Sild points out that as early as 1997 the Estonian government rolled out its Tiger Leap programme aimed at improving internet accessibility by making it available at all public schools and libraries. According to Sild, this presented the right environment for the emergence of private initiatives, such as the Look@World Foundation founded by a number of private Estonian banks, telecom and IT industry organisations that invested in the training of 100,000 people (or 10 per cent of the adult population in Estonia) between 2002 and 2004.

Tuisk agrees that efforts to improve digital skills cannot just come from one sector of society, but she also argues that there is a specific mindset that needs to be encouraged for a digital society to develop.

“If you are going to be pushing digital skills from, for example, government level, and you’re saying that it has to be done in five years, it creates resistance. In Estonia, we have had an open discussion.”

She also argues that those emerging European societies that are lagging behind need to be transparent about the issues they are facing. “Leaders need to be able to say, ‘we screwed up here, but we are looking for solutions’.”

Furthermore, people should not be made to feel ashamed for not having mastered certain skills.

“If you feel like you’re the only one struggling you might think ‘I’m stupid, I cannot do it’, then you might give up. If you can see that there are other people struggling with the same thing then you combine forces and start troubleshooting together.”

Unfulfilled hope

Overall, Tuisk argues that digitalisation and upskilling should be a process and a discussion, not a mandatory diktat that everyone has to follow.

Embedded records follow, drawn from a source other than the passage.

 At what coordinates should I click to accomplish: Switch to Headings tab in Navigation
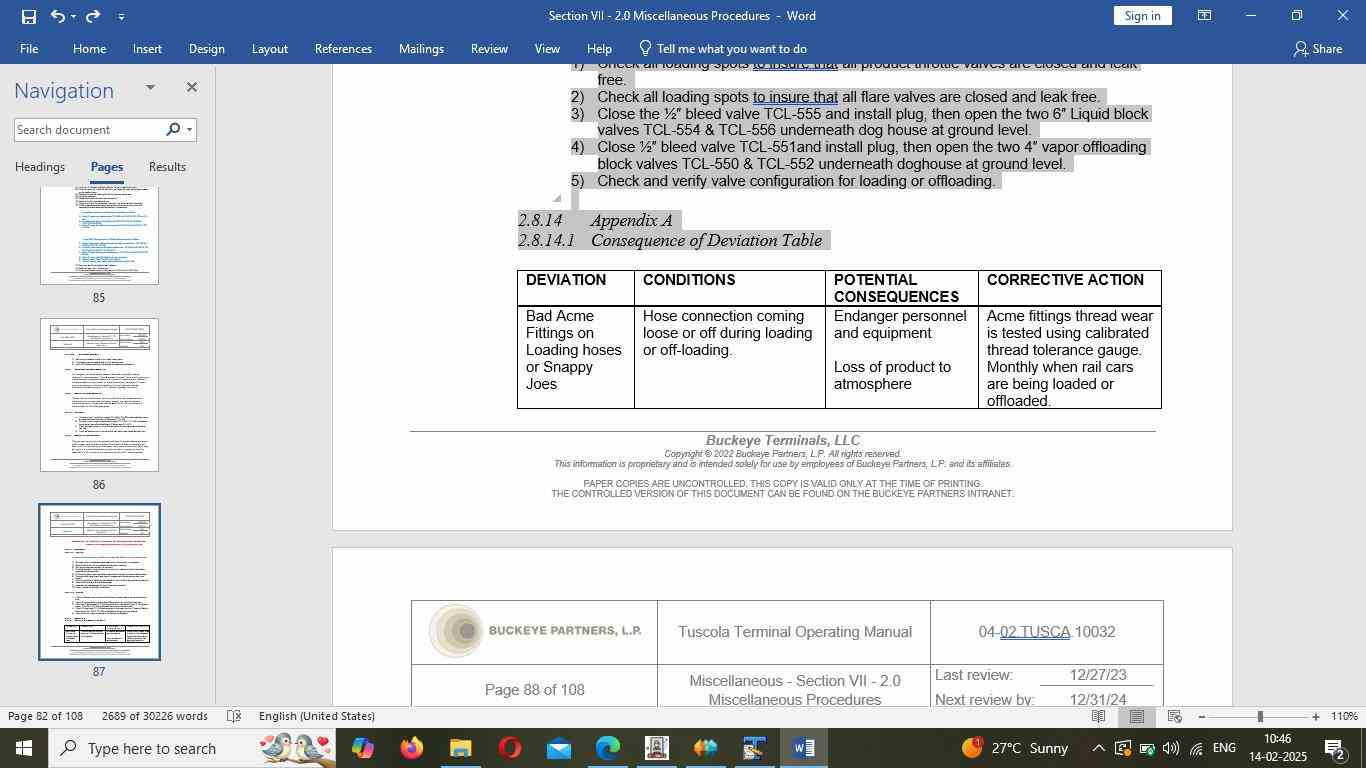click(40, 167)
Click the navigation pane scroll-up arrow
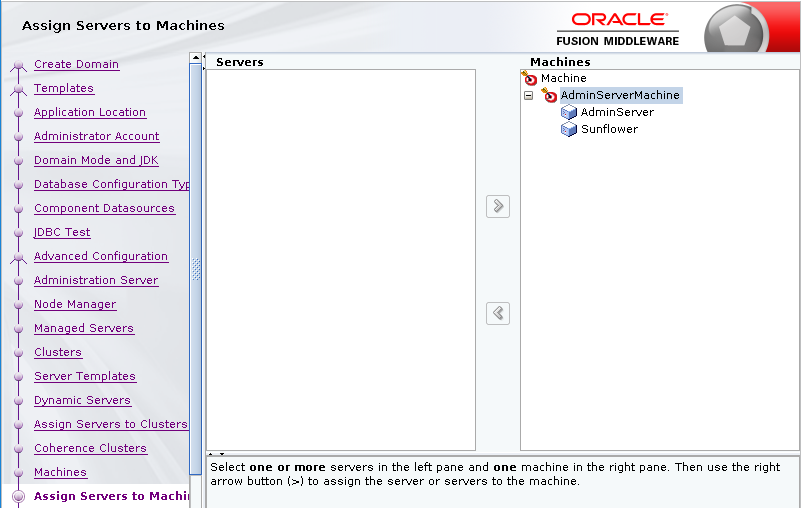 click(x=196, y=59)
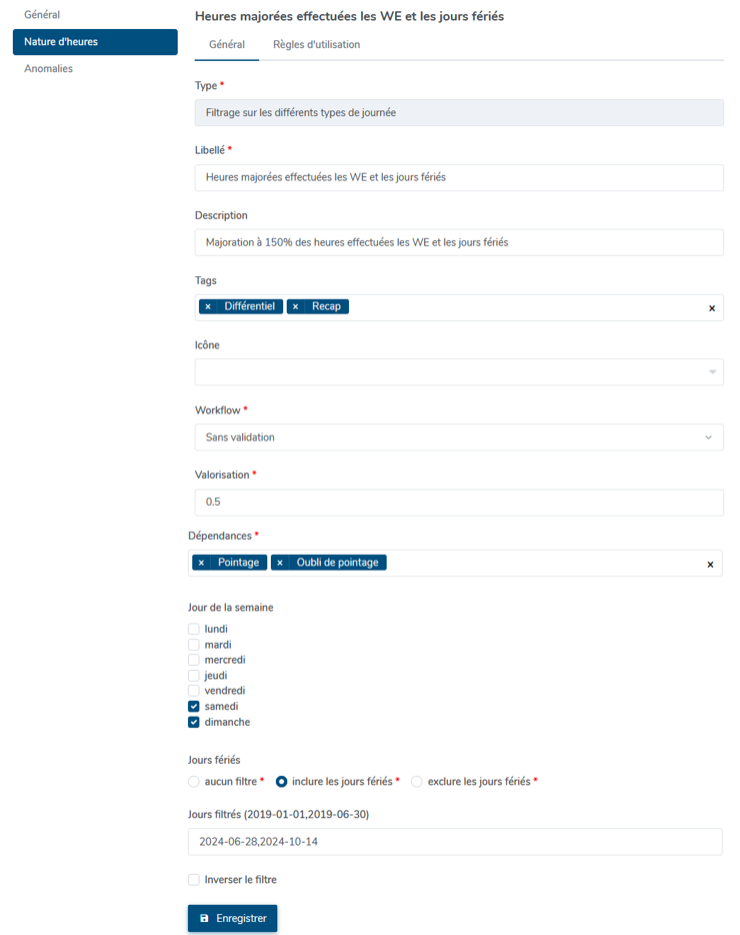This screenshot has width=740, height=935.
Task: Uncheck the samedi checkbox
Action: click(194, 707)
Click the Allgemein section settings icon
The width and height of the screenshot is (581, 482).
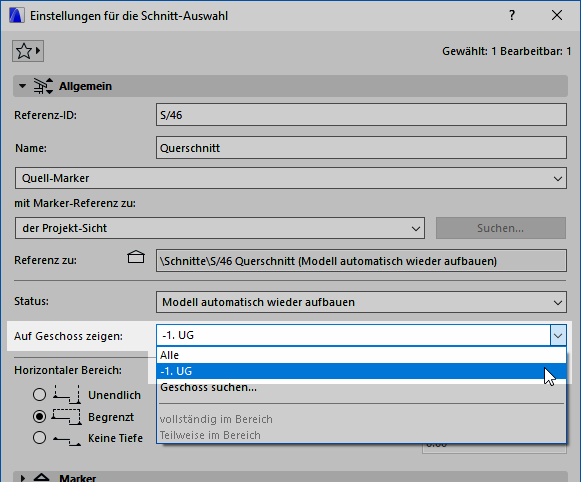point(43,86)
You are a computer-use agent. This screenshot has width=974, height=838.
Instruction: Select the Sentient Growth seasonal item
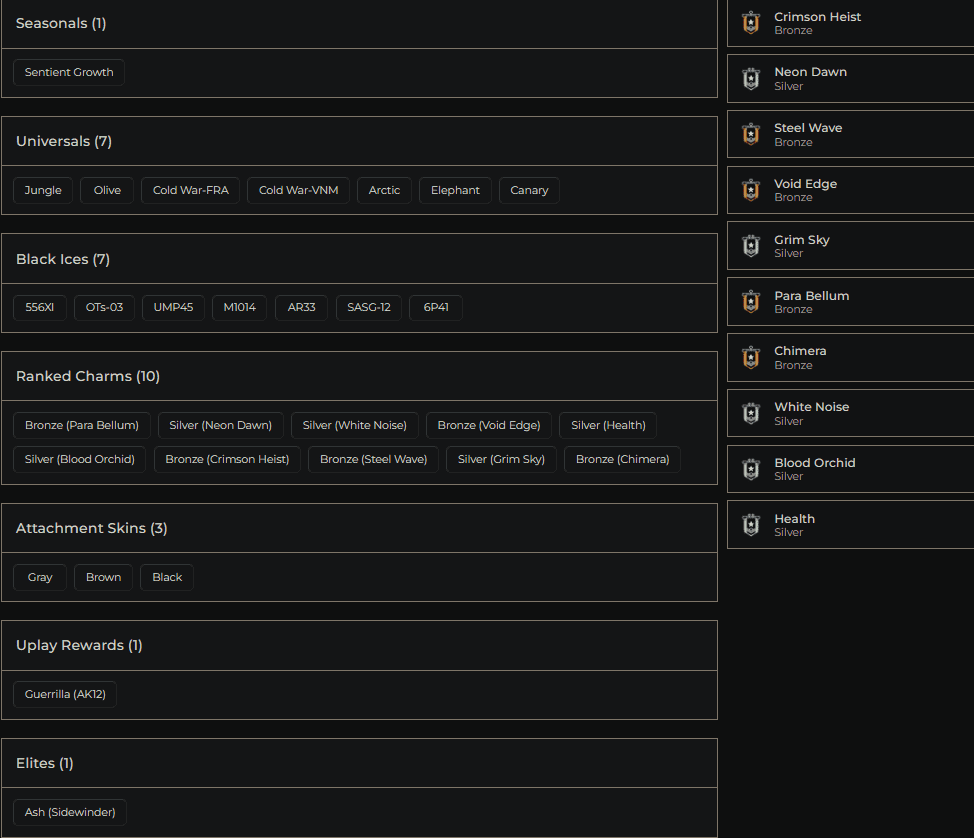coord(68,72)
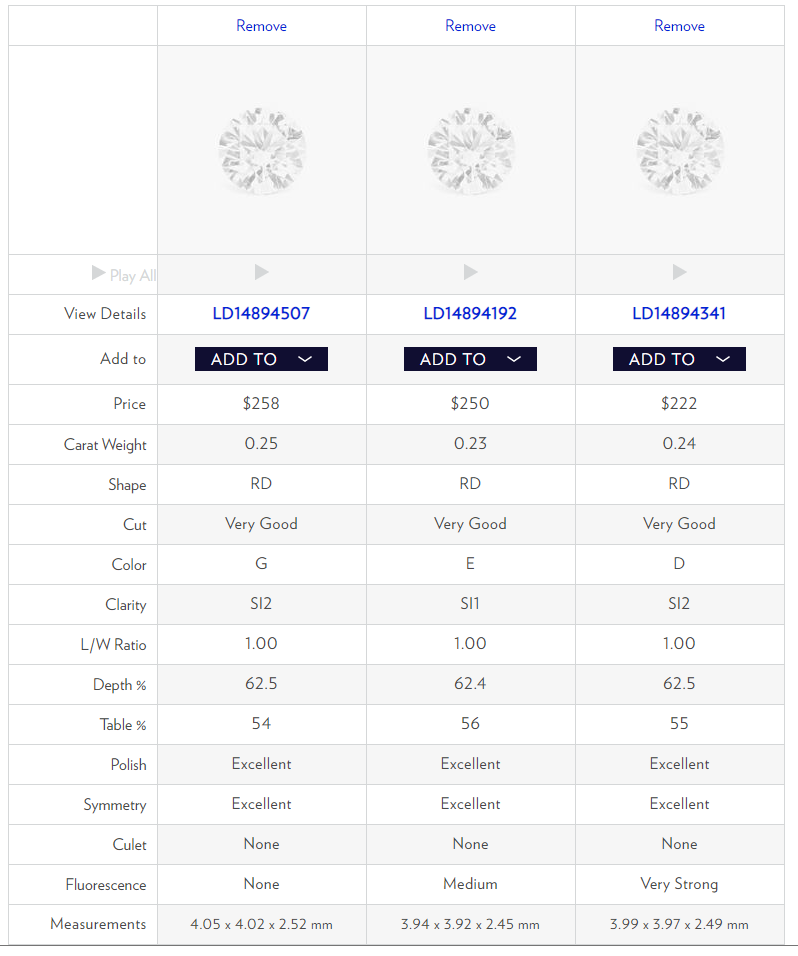This screenshot has height=956, width=798.
Task: Remove the third diamond from comparison
Action: 679,26
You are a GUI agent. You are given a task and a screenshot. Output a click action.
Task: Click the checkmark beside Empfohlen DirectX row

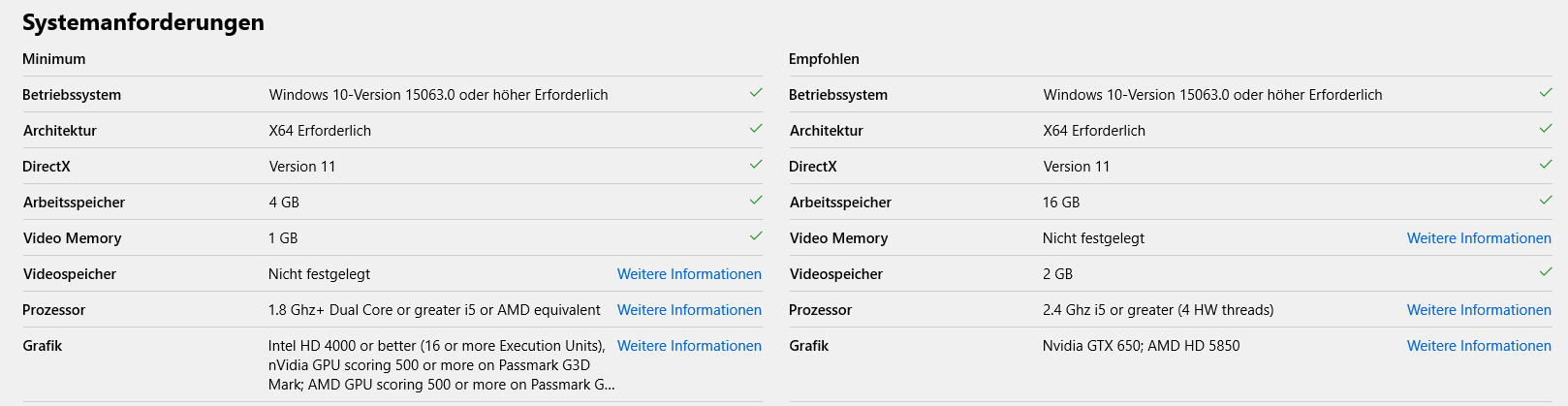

Sild points out that it might be difficult to create a digital society if those in charge of the country also have a low understanding of the benefits digitalisation can bring. He says that Baltic Computer Systems is now working with the Estonian government to improve the digital skills of civil servants through a new project hoping to train the top officials in every ministry in IT management.

The Covid-19 outbreak came with a great deal of hope – and hype – of accelerated digitalisation across the region. Nine months into the pandemic, this has not proven to be the case, especially in the countries that were already falling behind. Meanwhile, the populations of countries like Estonia, that have succeeded in utilising technology to their advantage, especially in education, have not been as negatively impacted as others.

As new cases continue to mount across Europe, so does pressure on laggard countries to make genuine steps towards digitalisation. Not for the first time, they could look to Estonia for a path forwards.